◆ WHAT YOU HAVE TO DO: The full listing, copied exactly and free of pictures, is the expected reply.

◆ DATA TO EXAMINE:
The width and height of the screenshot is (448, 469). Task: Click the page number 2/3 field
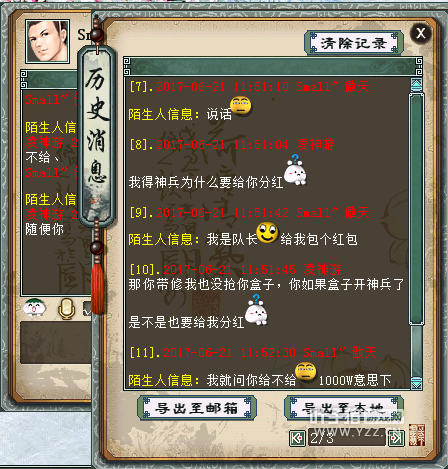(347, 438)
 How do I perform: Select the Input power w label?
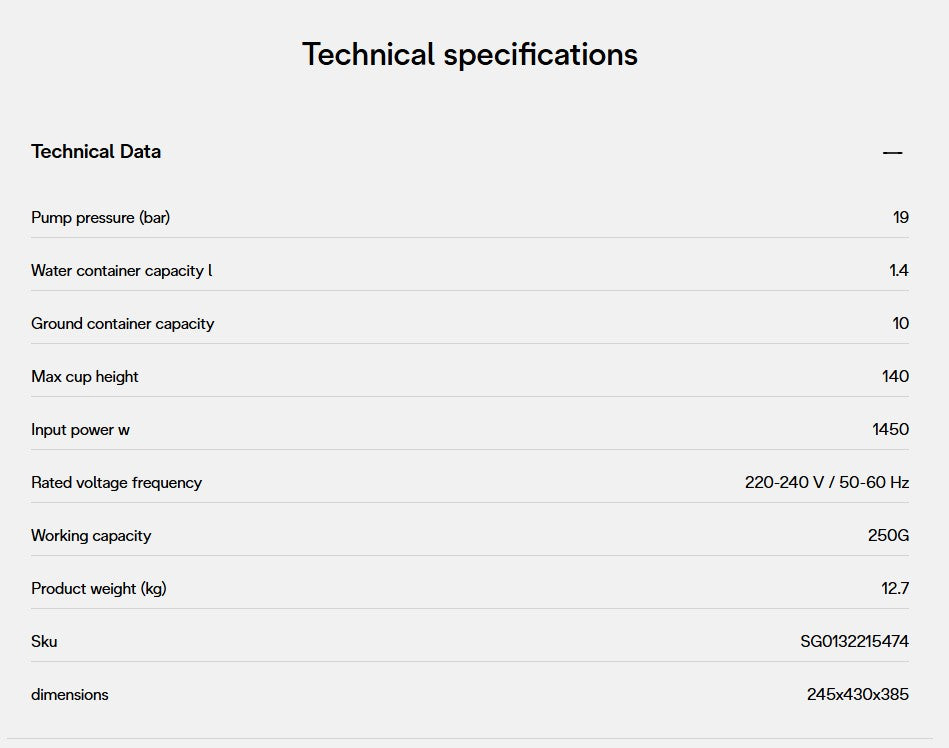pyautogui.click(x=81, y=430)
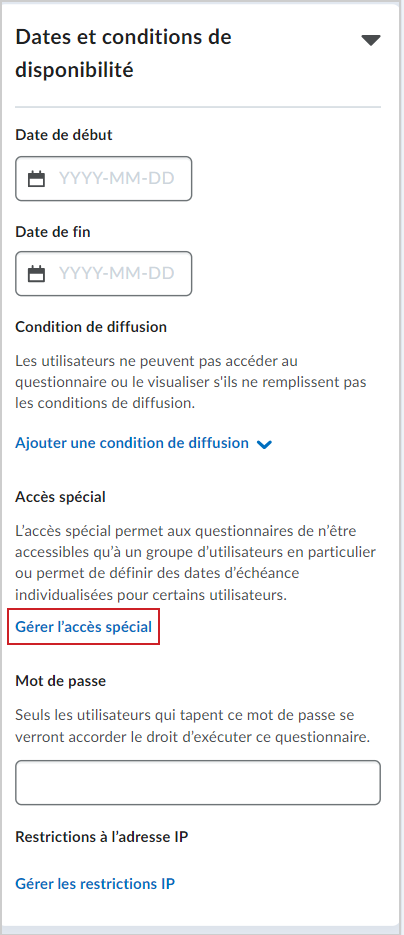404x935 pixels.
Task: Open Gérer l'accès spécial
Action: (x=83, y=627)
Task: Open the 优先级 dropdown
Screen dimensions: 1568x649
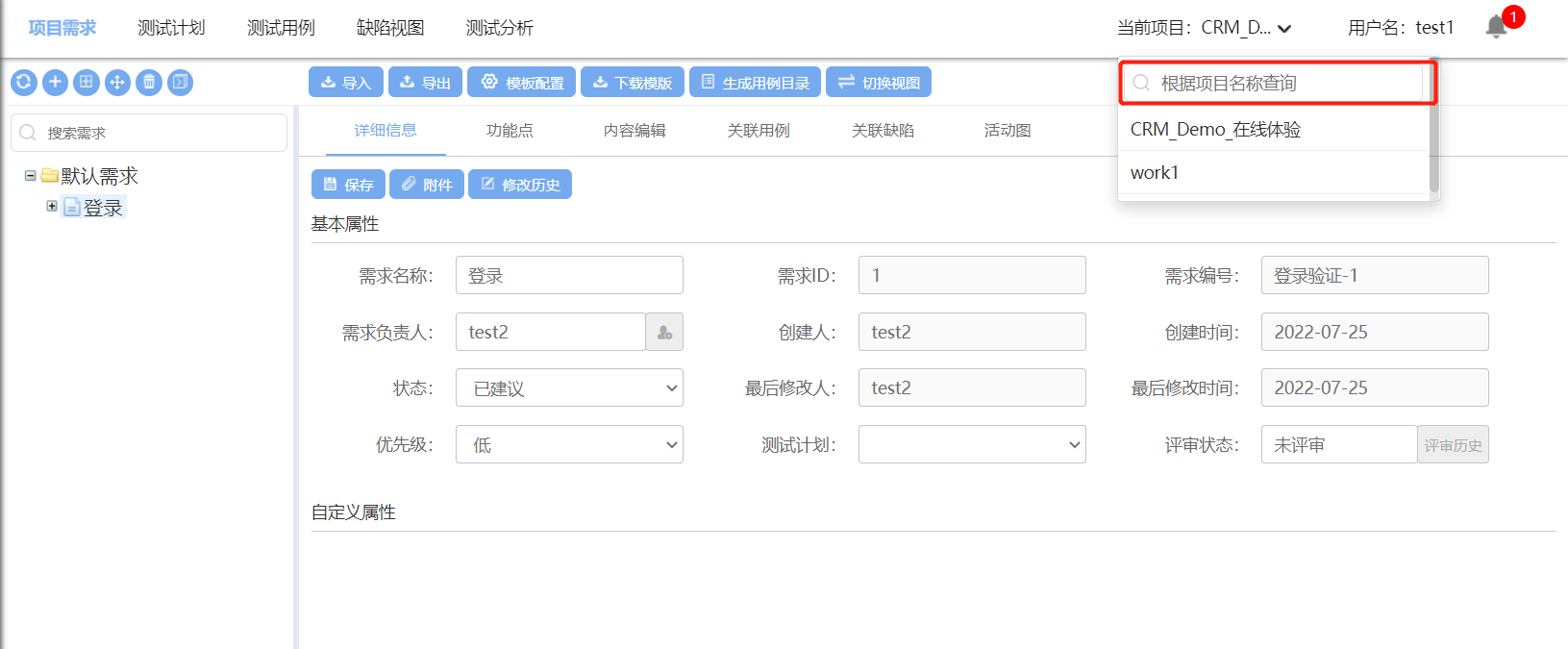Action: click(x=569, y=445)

◆ EXPECTED OUTPUT:
The width and height of the screenshot is (448, 469). Task: Click the page number 2/3 field
(347, 438)
 How do I perform: Select the Input power w label?
pyautogui.click(x=81, y=430)
404x935 pixels.
Task: Open Gérer l'accès spécial
Action: (x=83, y=627)
Task: Open the 优先级 dropdown
Screen dimensions: 1568x649
Action: click(x=569, y=445)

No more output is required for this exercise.